_How to complete this task_
Give back each line of the data exactly.

_Study material_
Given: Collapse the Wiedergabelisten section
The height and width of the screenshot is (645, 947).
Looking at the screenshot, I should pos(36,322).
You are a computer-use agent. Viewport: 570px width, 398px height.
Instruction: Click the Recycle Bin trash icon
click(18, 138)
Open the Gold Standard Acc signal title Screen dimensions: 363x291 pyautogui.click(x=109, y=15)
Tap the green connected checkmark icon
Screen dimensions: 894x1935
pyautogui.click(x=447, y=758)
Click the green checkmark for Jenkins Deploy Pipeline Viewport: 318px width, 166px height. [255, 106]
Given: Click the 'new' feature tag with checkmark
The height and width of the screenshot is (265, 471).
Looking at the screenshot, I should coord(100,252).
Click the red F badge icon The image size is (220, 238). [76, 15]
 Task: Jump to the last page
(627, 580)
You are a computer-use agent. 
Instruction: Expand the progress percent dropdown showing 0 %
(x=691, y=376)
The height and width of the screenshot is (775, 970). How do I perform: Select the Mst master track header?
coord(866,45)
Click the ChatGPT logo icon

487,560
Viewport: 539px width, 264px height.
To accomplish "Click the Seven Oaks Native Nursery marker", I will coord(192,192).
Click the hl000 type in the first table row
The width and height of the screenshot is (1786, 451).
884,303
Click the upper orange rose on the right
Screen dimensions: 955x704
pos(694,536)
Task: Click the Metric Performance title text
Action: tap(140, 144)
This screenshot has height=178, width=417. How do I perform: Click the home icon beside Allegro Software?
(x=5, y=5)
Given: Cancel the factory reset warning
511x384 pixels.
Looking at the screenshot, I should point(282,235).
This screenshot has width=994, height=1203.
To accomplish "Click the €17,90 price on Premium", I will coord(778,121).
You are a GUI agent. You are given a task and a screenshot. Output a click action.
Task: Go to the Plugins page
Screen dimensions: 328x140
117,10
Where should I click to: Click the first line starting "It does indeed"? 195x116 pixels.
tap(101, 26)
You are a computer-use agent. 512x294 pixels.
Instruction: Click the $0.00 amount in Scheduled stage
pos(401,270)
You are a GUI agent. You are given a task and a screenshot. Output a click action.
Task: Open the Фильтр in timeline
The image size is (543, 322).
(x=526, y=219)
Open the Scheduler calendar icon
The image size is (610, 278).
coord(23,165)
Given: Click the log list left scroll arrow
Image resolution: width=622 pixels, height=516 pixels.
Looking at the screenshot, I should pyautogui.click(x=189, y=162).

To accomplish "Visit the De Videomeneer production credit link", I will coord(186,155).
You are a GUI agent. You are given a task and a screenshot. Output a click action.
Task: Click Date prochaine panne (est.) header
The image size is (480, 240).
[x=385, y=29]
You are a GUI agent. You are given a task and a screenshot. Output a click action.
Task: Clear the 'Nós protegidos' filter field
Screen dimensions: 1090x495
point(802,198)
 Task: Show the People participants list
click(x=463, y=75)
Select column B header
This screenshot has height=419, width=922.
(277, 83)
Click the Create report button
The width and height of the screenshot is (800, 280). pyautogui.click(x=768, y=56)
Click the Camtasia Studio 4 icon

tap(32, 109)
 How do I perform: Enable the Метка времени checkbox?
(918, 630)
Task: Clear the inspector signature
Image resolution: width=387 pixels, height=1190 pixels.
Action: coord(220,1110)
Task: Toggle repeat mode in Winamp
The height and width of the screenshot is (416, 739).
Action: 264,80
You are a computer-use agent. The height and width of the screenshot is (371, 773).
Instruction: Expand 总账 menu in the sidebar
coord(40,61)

_Task solution_
Given: Collapse the Wiedergabelisten section
The height and width of the screenshot is (645, 947).
Looking at the screenshot, I should pos(36,322).
You are a computer-use agent. Viewport: 570px width, 398px height.
Instruction: Click the Recycle Bin trash icon
click(18, 138)
Open the Gold Standard Acc signal title Screen dimensions: 363x291 pyautogui.click(x=109, y=15)
Tap the green connected checkmark icon
Screen dimensions: 894x1935
pyautogui.click(x=447, y=758)
Click the green checkmark for Jenkins Deploy Pipeline Viewport: 318px width, 166px height. [255, 106]
Given: Click the 'new' feature tag with checkmark
The height and width of the screenshot is (265, 471).
Looking at the screenshot, I should coord(100,252).
Click the red F badge icon The image size is (220, 238). [76, 15]
 Task: Jump to the last page
(627, 580)
You are a computer-use agent. 
Instruction: Expand the progress percent dropdown showing 0 %
(x=691, y=376)
The height and width of the screenshot is (775, 970). How do I perform: Select the Mst master track header?
coord(866,45)
Click the ChatGPT logo icon

487,560
Viewport: 539px width, 264px height.
To accomplish "Click the Seven Oaks Native Nursery marker", I will coord(192,192).
Click the hl000 type in the first table row
The width and height of the screenshot is (1786, 451).
884,303
Click the upper orange rose on the right
Screen dimensions: 955x704
pos(694,536)
Task: Click the Metric Performance title text
Action: tap(140, 144)
This screenshot has height=178, width=417. How do I perform: Click the home icon beside Allegro Software?
(x=5, y=5)
Given: Cancel the factory reset warning
511x384 pixels.
Looking at the screenshot, I should point(282,235).
This screenshot has width=994, height=1203.
To accomplish "Click the €17,90 price on Premium", I will coord(778,121).
You are a GUI agent. You are given a task and a screenshot. Output a click action.
Task: Go to the Plugins page
Screen dimensions: 328x140
117,10
Where should I click to: Click the first line starting "It does indeed"? 195x116 pixels.
tap(101, 26)
You are a computer-use agent. 512x294 pixels.
Instruction: Click the $0.00 amount in Scheduled stage
pos(401,270)
You are a GUI agent. You are given a task and a screenshot. Output a click action.
Task: Open the Фильтр in timeline
The image size is (543, 322).
(x=526, y=219)
Open the Scheduler calendar icon
The image size is (610, 278).
coord(23,165)
Given: Click the log list left scroll arrow
Image resolution: width=622 pixels, height=516 pixels.
Looking at the screenshot, I should pyautogui.click(x=189, y=162).

To accomplish "Visit the De Videomeneer production credit link", I will coord(186,155).
You are a GUI agent. You are given a task and a screenshot. Output a click action.
Task: Click Date prochaine panne (est.) header
The image size is (480, 240).
[x=385, y=29]
You are a GUI agent. You are given a task and a screenshot. Output a click action.
Task: Clear the 'Nós protegidos' filter field
Screen dimensions: 1090x495
point(802,198)
 Task: Show the People participants list
click(x=463, y=75)
Select column B header
This screenshot has height=419, width=922.
(277, 83)
Click the Create report button
The width and height of the screenshot is (800, 280). pyautogui.click(x=768, y=56)
Click the Camtasia Studio 4 icon

tap(32, 109)
 How do I perform: Enable the Метка времени checkbox?
(918, 630)
Task: Clear the inspector signature
Image resolution: width=387 pixels, height=1190 pixels.
Action: coord(220,1110)
Task: Toggle repeat mode in Winamp
The height and width of the screenshot is (416, 739).
Action: 264,80
You are a computer-use agent. The height and width of the screenshot is (371, 773).
Instruction: Expand 总账 menu in the sidebar
coord(40,61)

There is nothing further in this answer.